What is needed is an exact copy of the entries below, from the line that contains "Fluid Float & Sauna (793, 1439)" through the final line, both included, and nothing else.
---*---
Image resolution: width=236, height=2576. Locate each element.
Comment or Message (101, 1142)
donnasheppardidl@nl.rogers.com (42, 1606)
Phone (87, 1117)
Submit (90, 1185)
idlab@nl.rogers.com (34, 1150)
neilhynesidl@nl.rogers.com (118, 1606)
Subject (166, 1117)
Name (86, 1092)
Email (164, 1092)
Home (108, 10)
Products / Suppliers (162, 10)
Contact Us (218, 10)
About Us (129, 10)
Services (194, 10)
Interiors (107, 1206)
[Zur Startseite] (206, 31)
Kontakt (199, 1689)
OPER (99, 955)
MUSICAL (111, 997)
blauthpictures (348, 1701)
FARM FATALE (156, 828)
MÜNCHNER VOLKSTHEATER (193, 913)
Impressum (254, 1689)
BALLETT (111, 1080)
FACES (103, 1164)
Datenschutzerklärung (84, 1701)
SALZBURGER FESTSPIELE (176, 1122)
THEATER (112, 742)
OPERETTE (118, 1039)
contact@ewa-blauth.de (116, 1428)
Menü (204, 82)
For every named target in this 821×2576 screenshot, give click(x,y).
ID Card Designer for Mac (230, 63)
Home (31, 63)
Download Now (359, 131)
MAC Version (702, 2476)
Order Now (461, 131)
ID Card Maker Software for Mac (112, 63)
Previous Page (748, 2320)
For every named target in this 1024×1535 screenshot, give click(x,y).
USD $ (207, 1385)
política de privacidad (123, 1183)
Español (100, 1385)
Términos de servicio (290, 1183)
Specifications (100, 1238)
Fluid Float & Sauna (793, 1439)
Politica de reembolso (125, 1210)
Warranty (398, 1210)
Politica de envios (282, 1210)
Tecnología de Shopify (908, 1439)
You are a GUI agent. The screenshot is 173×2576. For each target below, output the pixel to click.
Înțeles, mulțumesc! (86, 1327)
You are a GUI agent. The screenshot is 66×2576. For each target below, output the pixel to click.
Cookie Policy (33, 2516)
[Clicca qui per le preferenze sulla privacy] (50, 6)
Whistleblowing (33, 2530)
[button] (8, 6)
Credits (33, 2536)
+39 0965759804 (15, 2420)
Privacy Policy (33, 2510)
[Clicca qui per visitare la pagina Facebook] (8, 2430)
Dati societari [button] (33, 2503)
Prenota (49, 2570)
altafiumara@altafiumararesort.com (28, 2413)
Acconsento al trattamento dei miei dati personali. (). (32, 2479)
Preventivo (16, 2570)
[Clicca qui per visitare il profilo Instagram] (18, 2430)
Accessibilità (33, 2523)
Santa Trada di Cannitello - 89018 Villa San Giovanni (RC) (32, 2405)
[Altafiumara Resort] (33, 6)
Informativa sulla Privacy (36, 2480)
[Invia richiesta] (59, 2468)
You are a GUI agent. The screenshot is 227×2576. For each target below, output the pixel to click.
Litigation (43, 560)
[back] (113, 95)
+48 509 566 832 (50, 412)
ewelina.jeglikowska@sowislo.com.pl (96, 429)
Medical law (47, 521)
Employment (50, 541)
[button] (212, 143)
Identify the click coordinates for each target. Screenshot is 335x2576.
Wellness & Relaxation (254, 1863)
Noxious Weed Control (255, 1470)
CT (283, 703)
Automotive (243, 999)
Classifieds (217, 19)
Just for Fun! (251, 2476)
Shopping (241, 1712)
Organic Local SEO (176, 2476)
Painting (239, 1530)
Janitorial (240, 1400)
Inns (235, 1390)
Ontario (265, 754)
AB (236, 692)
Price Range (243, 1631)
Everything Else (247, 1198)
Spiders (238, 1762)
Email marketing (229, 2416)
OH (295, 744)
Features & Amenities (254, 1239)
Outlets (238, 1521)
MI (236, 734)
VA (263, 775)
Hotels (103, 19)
---*---
> **Response to this exercise**:
Fluid Float & Sauna (793, 1439)
Politica de reembolso (125, 1210)
Warranty (398, 1210)
Politica de envios (282, 1210)
Tecnología de Shopify (908, 1439)
You are a GUI agent. The screenshot is 173×2576. For each target below, output the pixel to click.
Înțeles, mulțumesc! (86, 1327)
You are a GUI agent. The screenshot is 66×2576. For each target below, output the pixel to click.
Cookie Policy (33, 2516)
[Clicca qui per le preferenze sulla privacy] (50, 6)
Whistleblowing (33, 2530)
[button] (8, 6)
Credits (33, 2536)
+39 0965759804 (15, 2420)
Privacy Policy (33, 2510)
[Clicca qui per visitare la pagina Facebook] (8, 2430)
Dati societari [button] (33, 2503)
Prenota (49, 2570)
altafiumara@altafiumararesort.com (28, 2413)
Acconsento al trattamento dei miei dati personali. (). (32, 2479)
Preventivo (16, 2570)
[Clicca qui per visitare il profilo Instagram] (18, 2430)
Accessibilità (33, 2523)
Santa Trada di Cannitello - 89018 Villa San Giovanni (RC) (32, 2405)
[Altafiumara Resort] (33, 6)
Informativa sulla Privacy (36, 2480)
[Invia richiesta] (59, 2468)
You are a GUI agent. The screenshot is 227×2576. For each target below, output the pixel to click.
Litigation (43, 560)
[back] (113, 95)
+48 509 566 832 (50, 412)
ewelina.jeglikowska@sowislo.com.pl (96, 429)
Medical law (47, 521)
Employment (50, 541)
[button] (212, 143)
Identify the click coordinates for each target. Screenshot is 335x2576.
Wellness & Relaxation (254, 1863)
Noxious Weed Control (255, 1470)
CT (283, 703)
Automotive (243, 999)
Classifieds (217, 19)
Just for Fun! (251, 2476)
Shopping (241, 1712)
Organic Local SEO (176, 2476)
Painting (239, 1530)
Janitorial (240, 1400)
Inns (235, 1390)
Ontario (265, 754)
AB (236, 692)
Price Range (243, 1631)
Everything Else (247, 1198)
Spiders (238, 1762)
Email marketing (229, 2416)
OH (295, 744)
Features & Amenities (254, 1239)
Outlets (238, 1521)
MI (236, 734)
VA (263, 775)
Hotels (103, 19)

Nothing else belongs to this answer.